Amaro tem as mãos sobre o manto azul. A mão esquerda sobre a cabeça de Amélia, a direita na perna. Amélia retrai-se, perturbando por momentos o equilíbrio entre a razão e o desejo. A batina negra dele parece ganhar o mesmo valor simbólico do chapéu preto dos vilões nos westerns. Ela está vestida de branco. No fundo, em volta, anjos ou mulheres-cão, outras testemunhas de um crime, uma boneca, um bébe, o reflexo de Amaro.
Foi este o quadro – ou um dos quadros – de Paula Rego que ardeu, esta semana, em Londres, no incêndio de um armazém de obras de arte contemporânea.

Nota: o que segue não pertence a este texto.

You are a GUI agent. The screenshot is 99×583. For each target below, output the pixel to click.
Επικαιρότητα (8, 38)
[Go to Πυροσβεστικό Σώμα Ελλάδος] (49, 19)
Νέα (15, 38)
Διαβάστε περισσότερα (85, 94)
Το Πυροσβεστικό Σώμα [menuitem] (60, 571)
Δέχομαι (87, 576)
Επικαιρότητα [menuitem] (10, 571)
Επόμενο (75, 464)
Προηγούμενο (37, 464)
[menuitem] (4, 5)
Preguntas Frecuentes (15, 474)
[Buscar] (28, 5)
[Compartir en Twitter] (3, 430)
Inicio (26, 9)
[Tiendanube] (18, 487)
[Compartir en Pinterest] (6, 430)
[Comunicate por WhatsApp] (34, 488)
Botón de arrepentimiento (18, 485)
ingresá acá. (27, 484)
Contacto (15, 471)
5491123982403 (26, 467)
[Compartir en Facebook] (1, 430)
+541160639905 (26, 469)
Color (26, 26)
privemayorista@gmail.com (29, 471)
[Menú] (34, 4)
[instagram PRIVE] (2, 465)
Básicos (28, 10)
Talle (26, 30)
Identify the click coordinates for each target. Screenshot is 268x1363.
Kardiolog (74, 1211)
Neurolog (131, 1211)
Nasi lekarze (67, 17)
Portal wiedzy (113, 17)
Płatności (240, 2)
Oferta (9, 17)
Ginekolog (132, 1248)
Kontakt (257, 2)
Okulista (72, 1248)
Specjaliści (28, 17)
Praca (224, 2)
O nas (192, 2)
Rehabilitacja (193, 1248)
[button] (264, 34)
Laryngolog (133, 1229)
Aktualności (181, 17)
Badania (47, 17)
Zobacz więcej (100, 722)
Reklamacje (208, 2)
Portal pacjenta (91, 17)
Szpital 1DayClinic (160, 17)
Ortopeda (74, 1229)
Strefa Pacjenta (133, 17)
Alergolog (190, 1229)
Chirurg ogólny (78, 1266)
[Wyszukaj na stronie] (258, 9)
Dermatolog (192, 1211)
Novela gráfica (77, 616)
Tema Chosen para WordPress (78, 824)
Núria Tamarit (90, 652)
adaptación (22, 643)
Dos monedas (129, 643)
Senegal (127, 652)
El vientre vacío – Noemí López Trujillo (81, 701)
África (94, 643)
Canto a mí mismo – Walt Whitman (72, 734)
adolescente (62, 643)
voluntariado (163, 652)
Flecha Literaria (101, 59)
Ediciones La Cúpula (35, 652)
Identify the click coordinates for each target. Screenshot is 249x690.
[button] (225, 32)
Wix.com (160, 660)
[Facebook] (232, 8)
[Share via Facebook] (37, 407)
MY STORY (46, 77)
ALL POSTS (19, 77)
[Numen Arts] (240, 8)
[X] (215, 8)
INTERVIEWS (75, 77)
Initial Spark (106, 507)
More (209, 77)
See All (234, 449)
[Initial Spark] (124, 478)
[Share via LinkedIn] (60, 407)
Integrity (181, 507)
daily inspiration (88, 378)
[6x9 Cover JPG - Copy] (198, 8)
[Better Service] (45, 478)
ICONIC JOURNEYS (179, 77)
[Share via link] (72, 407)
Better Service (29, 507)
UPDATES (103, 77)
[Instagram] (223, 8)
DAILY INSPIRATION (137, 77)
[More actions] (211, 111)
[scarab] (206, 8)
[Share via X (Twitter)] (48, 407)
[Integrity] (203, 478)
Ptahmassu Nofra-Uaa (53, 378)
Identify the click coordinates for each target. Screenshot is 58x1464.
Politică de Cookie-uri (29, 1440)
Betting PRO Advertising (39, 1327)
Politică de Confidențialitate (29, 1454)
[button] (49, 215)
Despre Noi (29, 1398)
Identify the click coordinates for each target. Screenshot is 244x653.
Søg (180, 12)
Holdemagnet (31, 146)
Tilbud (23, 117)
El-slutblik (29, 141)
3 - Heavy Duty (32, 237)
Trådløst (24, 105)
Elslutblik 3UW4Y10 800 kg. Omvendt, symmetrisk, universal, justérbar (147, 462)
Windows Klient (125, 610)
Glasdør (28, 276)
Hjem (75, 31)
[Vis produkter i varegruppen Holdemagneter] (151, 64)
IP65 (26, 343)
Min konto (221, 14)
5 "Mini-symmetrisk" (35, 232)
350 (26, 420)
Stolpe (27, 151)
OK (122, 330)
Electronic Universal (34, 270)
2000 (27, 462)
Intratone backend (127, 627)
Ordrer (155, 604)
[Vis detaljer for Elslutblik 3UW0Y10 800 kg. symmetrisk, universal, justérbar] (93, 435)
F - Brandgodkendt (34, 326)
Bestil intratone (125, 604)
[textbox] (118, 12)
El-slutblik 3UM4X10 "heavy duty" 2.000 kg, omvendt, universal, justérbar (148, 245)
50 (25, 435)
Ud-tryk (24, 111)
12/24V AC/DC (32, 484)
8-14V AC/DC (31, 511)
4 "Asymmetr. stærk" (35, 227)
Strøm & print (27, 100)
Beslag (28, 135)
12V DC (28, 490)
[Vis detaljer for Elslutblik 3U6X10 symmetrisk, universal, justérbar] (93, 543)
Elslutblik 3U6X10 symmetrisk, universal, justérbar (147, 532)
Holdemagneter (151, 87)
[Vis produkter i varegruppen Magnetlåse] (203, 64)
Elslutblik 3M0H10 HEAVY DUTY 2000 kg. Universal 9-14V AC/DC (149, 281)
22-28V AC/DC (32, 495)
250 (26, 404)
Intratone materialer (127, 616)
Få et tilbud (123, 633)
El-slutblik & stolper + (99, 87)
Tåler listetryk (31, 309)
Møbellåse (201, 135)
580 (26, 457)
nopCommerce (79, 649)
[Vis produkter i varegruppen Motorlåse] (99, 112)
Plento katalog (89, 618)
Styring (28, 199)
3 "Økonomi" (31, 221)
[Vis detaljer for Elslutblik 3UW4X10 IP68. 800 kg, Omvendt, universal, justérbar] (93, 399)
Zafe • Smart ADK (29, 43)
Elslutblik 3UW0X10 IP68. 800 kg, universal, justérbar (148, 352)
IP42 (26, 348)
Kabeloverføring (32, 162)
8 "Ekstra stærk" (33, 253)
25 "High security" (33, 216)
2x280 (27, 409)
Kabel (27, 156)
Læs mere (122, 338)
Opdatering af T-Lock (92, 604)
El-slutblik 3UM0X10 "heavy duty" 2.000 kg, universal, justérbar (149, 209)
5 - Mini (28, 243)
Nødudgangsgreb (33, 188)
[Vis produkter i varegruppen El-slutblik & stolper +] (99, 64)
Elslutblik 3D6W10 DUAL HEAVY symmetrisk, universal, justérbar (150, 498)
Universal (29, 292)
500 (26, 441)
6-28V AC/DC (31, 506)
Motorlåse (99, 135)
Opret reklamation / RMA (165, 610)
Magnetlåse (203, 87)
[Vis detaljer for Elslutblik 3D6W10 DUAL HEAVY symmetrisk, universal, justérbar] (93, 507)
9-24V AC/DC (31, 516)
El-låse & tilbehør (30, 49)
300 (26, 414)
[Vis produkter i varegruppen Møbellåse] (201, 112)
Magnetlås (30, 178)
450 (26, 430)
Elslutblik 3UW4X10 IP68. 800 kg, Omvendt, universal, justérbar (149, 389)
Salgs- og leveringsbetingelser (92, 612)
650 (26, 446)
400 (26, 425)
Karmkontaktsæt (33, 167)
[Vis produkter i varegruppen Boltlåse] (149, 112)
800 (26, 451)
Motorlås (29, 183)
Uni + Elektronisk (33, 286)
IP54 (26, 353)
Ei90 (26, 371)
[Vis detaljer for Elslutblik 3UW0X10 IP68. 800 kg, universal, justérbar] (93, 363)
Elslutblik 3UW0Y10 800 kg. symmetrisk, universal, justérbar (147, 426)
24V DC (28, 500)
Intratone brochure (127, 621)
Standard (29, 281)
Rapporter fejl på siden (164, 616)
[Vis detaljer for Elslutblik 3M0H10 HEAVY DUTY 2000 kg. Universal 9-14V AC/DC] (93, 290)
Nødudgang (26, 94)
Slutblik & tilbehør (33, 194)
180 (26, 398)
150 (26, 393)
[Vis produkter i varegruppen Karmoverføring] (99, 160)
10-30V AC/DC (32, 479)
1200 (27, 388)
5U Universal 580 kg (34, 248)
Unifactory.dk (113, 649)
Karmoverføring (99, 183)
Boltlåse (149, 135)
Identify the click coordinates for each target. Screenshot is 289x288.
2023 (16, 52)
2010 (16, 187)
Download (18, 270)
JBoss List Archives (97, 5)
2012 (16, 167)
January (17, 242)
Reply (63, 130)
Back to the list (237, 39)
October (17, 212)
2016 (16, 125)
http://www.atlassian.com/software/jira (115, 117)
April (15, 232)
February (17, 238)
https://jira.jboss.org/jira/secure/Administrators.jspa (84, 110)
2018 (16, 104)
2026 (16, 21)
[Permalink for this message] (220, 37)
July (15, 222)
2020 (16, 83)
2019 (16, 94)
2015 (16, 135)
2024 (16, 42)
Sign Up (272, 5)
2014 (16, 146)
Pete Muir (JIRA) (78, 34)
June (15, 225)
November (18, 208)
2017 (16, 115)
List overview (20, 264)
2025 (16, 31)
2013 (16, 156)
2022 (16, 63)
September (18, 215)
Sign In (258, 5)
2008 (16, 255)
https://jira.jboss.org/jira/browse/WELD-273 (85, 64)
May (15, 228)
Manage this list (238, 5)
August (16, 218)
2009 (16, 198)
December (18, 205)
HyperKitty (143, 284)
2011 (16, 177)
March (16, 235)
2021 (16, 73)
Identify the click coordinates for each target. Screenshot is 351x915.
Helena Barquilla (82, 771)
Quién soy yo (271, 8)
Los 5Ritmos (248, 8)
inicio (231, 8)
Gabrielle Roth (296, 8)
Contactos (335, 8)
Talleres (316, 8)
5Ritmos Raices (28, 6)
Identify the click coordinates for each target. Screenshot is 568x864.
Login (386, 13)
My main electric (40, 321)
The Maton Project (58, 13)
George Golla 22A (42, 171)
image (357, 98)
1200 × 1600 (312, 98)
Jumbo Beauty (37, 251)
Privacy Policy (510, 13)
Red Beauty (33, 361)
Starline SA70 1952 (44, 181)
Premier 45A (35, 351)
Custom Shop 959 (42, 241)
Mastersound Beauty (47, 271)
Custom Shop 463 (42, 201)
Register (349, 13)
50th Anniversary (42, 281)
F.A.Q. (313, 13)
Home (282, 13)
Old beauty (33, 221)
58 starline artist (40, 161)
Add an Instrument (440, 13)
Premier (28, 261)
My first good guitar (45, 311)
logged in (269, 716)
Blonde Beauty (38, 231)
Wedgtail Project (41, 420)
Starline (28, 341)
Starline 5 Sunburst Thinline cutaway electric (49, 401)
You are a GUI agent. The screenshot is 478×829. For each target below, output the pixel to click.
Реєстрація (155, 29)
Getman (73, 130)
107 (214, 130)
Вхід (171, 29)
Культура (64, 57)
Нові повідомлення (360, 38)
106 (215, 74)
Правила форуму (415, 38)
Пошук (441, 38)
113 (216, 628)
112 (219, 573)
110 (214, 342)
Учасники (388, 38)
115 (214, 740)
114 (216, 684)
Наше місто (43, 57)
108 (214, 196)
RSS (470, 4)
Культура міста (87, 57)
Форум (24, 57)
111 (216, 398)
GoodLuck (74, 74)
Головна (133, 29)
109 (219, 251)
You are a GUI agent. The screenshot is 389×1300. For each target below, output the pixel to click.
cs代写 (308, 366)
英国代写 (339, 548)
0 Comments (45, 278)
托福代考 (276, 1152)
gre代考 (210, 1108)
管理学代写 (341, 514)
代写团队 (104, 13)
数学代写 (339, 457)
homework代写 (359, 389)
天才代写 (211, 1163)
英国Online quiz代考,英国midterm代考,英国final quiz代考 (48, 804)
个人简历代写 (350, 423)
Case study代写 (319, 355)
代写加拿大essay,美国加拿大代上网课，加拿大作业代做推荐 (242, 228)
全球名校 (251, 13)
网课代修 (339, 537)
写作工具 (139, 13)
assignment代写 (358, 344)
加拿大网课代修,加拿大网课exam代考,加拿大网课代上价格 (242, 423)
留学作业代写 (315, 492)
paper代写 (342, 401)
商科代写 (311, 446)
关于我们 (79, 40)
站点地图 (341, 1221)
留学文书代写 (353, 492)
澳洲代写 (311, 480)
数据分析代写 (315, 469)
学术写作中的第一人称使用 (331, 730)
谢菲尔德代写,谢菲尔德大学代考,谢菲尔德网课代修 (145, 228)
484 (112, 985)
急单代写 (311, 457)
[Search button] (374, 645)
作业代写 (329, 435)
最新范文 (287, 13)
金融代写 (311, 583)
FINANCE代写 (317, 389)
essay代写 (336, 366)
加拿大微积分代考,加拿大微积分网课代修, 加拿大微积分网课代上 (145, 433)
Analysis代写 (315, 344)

Podemos, pelo menos, ficar com o momento seguinte da cena, pelo Eça:
Amaro então chegou-se por detrás dela, cruzou-lhe os braços sobre o seio, apertou-a toda - e estendendo os lábios por sobre os dela, deu-lhe um beijo mudo, muito longo... Os olhos de Amélia cerravam-se, a cabeça inclinava-se-lhe para trás, pesada de desejo. Os beiços do padre não se desprendiam, ávidos, sorvendo-lhe a alma. A respiração dela apressava-se, os joelhos tremiam-lhe: e com um gemido desfaleceu sobre o ombro do padre, descorada e morta de gozo.
Eça de Queiroz, O Crime do Padre Amaro
(Apesar de Eça ter quebrado uma das regras fundamentais de construção de cenas eróticas, a utilização do termo «beiços», não deixa de ser uma descrição sugestiva.)